Short task:
Swap "Click" for "Press" in the entries between the lines holding "The width and height of the screenshot is (1389, 868). How" and "Action: tap(574, 368)", inclusive, and write out only those lines again with nothing else changed.

Data for processing:

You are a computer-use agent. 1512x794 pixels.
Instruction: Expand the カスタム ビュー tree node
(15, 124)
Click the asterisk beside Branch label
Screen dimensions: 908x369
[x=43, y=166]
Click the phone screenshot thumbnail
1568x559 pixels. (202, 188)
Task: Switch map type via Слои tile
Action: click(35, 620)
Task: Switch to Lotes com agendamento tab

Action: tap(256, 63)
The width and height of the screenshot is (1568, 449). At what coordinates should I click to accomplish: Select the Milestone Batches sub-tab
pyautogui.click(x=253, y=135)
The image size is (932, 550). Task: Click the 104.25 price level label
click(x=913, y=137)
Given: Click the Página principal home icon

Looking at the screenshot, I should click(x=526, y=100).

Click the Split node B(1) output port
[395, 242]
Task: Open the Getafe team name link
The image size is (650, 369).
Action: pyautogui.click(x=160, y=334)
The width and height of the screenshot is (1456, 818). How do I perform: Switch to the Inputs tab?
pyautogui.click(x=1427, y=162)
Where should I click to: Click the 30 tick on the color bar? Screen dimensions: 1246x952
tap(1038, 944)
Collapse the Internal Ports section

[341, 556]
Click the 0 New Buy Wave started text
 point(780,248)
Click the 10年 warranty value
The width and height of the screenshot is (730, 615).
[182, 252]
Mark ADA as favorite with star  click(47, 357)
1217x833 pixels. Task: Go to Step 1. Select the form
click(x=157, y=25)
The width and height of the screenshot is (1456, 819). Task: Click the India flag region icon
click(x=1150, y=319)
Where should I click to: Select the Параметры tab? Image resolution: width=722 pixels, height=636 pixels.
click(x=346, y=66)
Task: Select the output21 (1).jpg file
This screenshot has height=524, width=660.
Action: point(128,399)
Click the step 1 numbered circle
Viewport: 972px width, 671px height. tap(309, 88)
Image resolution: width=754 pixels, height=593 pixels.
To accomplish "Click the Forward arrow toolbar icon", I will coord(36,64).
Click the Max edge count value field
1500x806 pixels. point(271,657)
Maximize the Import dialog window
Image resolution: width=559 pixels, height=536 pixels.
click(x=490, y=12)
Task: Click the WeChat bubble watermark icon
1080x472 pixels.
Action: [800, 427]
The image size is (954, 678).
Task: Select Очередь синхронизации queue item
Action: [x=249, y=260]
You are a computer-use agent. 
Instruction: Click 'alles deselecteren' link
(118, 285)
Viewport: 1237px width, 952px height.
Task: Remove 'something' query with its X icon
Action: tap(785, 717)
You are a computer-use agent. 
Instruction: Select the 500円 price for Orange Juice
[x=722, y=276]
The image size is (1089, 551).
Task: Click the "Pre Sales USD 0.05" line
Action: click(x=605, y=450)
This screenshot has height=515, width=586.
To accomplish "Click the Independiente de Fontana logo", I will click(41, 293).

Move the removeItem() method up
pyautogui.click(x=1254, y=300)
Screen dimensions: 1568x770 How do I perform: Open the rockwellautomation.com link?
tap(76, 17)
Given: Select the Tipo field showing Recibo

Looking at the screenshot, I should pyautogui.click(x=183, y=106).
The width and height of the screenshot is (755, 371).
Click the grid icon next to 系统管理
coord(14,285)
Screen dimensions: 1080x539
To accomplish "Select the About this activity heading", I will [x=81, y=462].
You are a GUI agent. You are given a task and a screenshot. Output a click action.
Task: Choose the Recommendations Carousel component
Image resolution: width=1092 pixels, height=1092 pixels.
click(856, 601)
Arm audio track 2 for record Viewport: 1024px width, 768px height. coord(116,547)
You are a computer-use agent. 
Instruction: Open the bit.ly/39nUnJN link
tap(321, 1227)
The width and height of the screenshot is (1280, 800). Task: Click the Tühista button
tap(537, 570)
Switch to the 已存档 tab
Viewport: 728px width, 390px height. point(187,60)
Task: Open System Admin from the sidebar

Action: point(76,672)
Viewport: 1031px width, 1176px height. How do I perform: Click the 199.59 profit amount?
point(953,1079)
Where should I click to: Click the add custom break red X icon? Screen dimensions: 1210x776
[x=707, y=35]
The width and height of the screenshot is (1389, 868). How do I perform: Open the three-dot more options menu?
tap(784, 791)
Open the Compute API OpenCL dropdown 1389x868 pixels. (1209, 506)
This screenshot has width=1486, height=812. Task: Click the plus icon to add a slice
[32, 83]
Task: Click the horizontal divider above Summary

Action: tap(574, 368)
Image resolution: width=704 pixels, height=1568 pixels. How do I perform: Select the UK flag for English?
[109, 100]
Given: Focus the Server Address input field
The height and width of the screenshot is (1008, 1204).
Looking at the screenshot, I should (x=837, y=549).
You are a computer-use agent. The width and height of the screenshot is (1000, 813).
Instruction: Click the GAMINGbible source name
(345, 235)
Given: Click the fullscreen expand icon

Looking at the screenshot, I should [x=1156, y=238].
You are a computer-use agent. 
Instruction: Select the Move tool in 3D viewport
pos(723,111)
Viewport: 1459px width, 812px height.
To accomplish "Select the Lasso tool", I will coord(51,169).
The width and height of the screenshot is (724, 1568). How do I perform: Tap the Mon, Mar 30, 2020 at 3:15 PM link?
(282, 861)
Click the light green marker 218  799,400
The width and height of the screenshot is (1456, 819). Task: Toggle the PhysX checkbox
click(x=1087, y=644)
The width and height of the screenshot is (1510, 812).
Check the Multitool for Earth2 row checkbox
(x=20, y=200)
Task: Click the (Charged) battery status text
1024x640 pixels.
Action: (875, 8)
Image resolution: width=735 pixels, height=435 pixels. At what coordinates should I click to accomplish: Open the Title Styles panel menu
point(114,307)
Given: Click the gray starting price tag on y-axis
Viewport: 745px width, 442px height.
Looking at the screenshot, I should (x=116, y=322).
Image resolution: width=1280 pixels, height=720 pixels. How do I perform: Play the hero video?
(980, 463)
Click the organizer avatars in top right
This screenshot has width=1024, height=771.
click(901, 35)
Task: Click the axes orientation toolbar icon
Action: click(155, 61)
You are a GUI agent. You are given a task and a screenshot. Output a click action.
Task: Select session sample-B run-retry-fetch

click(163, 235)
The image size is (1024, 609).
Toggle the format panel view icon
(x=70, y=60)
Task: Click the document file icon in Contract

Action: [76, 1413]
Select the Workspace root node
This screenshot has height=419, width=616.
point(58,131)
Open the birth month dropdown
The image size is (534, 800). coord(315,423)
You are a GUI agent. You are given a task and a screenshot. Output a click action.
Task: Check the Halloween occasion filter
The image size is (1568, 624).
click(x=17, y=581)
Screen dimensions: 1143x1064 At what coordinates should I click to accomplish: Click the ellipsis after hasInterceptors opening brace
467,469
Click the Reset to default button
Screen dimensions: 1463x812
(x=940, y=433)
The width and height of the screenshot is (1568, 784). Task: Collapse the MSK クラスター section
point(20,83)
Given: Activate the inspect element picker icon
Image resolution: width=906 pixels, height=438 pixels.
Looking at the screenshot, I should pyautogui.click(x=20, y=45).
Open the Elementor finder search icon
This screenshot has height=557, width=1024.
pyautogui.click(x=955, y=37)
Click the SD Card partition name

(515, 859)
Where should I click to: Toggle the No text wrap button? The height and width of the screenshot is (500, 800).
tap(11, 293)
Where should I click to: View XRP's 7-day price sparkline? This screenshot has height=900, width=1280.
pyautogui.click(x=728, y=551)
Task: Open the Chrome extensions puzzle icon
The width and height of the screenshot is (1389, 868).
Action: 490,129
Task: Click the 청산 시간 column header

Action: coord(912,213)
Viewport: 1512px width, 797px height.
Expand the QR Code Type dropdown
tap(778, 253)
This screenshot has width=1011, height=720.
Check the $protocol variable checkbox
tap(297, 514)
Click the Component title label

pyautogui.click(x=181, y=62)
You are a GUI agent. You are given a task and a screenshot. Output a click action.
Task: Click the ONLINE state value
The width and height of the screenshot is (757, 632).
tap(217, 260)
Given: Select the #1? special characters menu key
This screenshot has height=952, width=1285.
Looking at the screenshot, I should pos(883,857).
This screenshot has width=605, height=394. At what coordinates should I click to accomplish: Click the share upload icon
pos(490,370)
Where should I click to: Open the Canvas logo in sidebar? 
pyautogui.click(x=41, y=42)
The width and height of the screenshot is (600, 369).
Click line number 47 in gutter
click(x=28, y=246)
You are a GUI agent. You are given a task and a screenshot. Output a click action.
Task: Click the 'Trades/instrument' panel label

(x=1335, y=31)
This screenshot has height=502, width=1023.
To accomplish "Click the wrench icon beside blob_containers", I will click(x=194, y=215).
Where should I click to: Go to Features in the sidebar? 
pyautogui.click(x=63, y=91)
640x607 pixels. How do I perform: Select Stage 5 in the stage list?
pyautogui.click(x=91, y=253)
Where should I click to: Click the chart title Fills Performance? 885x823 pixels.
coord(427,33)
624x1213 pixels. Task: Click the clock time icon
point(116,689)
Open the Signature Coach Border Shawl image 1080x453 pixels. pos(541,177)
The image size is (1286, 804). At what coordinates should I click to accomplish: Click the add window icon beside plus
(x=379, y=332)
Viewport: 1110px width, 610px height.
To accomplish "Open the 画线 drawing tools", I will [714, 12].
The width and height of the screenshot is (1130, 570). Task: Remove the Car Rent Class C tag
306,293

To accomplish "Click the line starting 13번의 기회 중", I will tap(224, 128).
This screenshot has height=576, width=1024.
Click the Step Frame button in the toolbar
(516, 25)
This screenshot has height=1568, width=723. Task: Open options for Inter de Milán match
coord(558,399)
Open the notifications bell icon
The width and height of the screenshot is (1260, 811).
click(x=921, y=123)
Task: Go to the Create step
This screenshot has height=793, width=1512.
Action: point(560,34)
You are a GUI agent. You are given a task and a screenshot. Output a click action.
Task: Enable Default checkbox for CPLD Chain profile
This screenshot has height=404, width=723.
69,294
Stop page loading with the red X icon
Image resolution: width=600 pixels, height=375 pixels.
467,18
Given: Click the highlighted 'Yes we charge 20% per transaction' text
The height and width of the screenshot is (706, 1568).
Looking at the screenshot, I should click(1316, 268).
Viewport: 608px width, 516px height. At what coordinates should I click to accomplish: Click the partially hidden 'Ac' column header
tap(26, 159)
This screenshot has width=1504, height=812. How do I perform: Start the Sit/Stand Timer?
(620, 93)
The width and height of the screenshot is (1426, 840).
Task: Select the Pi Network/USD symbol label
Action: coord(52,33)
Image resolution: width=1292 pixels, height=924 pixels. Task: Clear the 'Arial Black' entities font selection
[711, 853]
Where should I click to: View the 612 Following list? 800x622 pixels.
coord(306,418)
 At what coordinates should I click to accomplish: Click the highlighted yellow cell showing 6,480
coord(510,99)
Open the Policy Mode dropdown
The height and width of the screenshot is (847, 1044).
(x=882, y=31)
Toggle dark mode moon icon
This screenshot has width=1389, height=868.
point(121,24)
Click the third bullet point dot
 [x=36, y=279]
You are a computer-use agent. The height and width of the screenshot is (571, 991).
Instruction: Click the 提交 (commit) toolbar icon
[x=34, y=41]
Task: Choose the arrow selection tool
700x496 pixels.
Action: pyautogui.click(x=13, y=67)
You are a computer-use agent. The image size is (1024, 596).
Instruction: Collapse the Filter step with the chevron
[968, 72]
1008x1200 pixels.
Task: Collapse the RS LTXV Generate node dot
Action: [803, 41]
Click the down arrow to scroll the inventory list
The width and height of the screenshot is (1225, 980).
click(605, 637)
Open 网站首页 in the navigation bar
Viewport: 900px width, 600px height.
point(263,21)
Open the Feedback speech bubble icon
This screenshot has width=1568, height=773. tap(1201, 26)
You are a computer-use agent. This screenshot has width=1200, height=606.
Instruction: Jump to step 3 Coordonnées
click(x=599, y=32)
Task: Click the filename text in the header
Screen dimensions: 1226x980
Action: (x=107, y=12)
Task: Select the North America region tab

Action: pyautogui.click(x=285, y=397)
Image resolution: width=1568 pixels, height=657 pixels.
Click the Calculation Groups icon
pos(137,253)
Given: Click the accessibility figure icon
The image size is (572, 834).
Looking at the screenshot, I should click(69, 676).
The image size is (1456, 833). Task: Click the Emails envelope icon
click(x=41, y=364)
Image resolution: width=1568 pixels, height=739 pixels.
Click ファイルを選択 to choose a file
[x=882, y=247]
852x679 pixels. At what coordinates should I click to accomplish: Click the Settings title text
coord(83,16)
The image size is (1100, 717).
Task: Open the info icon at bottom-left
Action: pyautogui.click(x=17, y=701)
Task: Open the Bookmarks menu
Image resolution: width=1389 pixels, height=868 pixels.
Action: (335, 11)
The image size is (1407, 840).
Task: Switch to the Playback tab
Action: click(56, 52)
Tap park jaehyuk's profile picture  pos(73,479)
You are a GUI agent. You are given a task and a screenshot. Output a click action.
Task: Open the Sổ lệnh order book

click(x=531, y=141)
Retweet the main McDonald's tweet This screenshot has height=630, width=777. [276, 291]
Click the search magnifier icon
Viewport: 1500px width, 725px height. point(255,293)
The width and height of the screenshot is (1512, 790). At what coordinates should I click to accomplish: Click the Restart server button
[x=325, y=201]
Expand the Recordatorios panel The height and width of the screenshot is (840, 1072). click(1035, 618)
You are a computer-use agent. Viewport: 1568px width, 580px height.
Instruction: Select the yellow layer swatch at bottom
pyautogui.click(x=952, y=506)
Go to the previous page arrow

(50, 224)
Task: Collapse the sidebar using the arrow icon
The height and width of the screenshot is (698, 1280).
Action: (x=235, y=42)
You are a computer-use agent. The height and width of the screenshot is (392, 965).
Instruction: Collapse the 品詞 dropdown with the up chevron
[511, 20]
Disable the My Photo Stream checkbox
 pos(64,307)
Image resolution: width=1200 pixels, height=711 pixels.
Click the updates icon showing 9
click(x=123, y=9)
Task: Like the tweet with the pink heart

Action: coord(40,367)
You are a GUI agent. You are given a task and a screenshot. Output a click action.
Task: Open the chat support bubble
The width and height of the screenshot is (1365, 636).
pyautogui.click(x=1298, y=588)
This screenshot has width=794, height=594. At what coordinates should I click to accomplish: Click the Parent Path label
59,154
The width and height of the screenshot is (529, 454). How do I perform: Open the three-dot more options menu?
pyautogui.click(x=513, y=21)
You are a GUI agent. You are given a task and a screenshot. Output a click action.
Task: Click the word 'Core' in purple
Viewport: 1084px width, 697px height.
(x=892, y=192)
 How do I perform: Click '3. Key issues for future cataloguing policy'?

Worked answer:
The width and height of the screenshot is (1389, 868). How do I perform: Open the three-dot more options menu?
tap(784, 791)
Open the Compute API OpenCL dropdown 1389x868 pixels. (1209, 506)
This screenshot has width=1486, height=812. Task: Press the plus icon to add a slice
[32, 83]
Task: Press the horizontal divider above Summary

Action: tap(574, 368)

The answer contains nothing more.